Every year for nearly a decade, we hear the same thing each January about how this is the year that "patent reform" will finally pass. And every year it goes nowhere. Then the following January, it comes back
, and the proposal is slightly worse than it was the year before (and it was never that good to begin with). The problem, of course, is that we're dealing with a huge number of professions and industries who have grown up around the idea that they absolutely need and/or deserve government monopoly protectionism, even if the actual evidence suggest the system does a lot more harm than good. But, no politician is willing to actually step up and make the changes
that are actually necessary to encourage greater rates of innovation. So, instead we get useless proposals that won't actually make the system better at all. For years, the proposals were such that the tech industry were okay with them, but the pharma industry was against them. More recently, the bill's been watered down so much that things have flip-flopped, with the tech industry no longer liking
the proposal, and pharma being more open to it.
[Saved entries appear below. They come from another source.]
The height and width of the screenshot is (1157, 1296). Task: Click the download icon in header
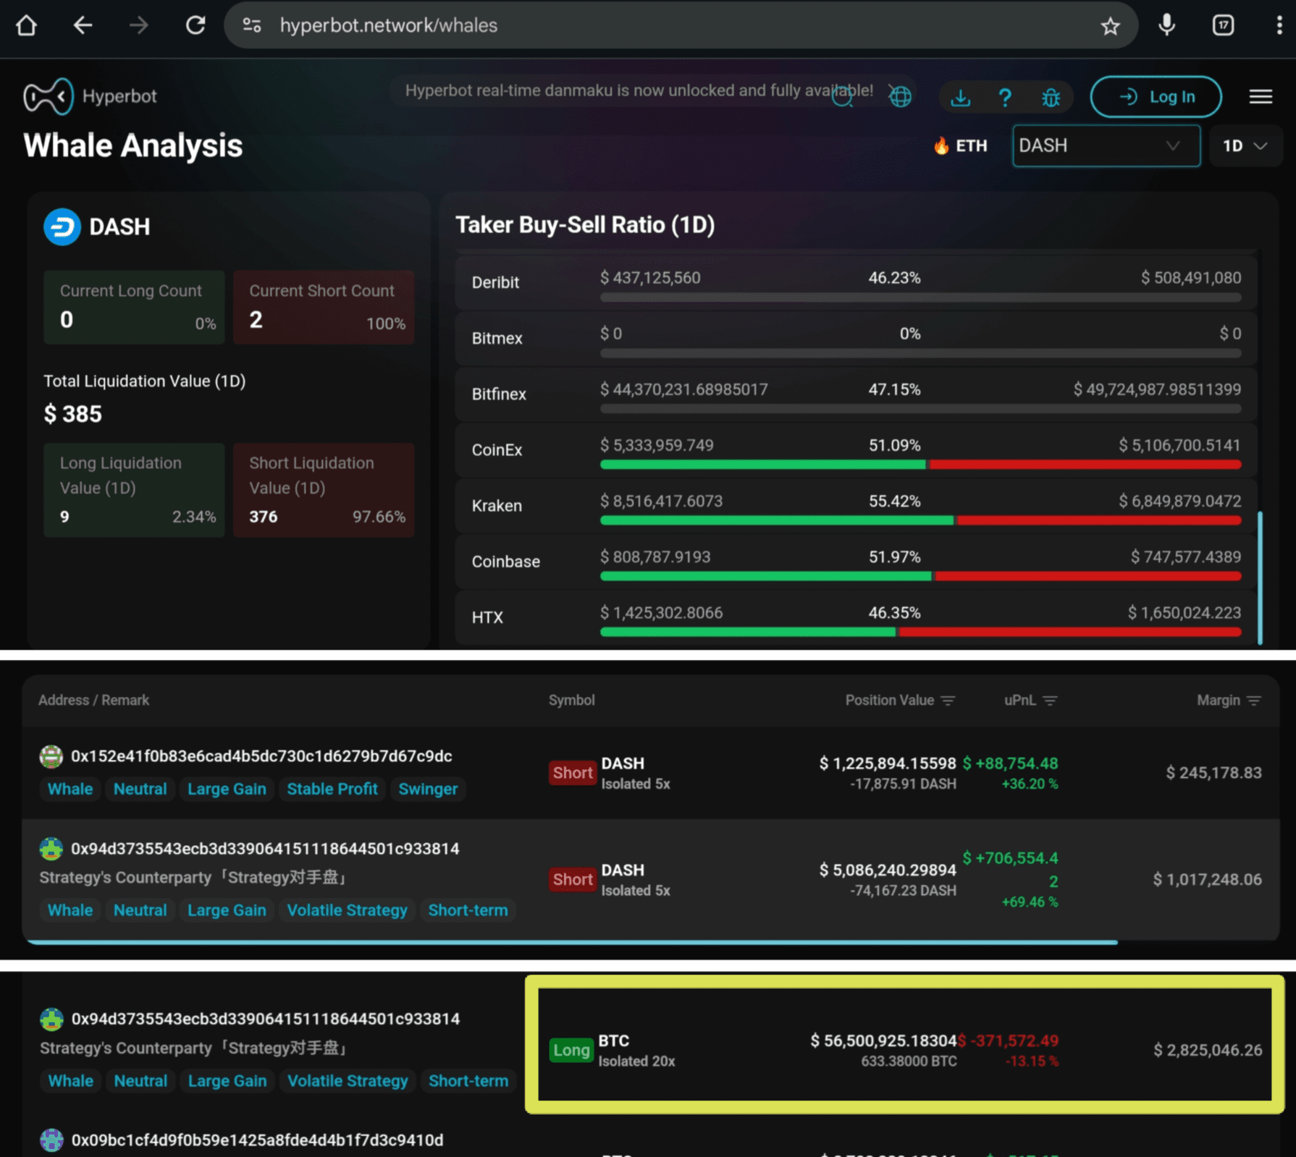(x=960, y=97)
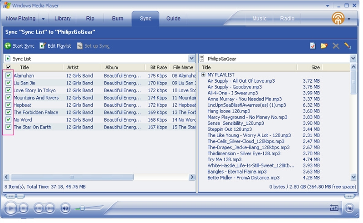The width and height of the screenshot is (363, 223).
Task: Open the Burn tab
Action: pos(118,18)
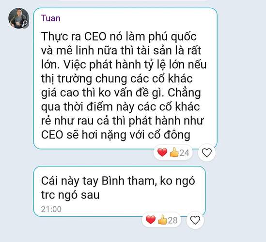266x242 pixels.
Task: React with outline heart on 'Cái này tay Bình' message
Action: [195, 220]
The latest is that the Senate Judiciary committee has approved some amendments
to try to make everyone happy -- including Senator Schumer's surprise amendment
that would allow for a pilot program to look at eliminating business method patents. It's nice to see that at least has a chance of moving forward, but the entire bill just seems to have so many bad or just watered-down ideas in it, that it's unlikely to matter much one way or the other. It's certainly not patent reform that fixes any of the real problems with the patent system.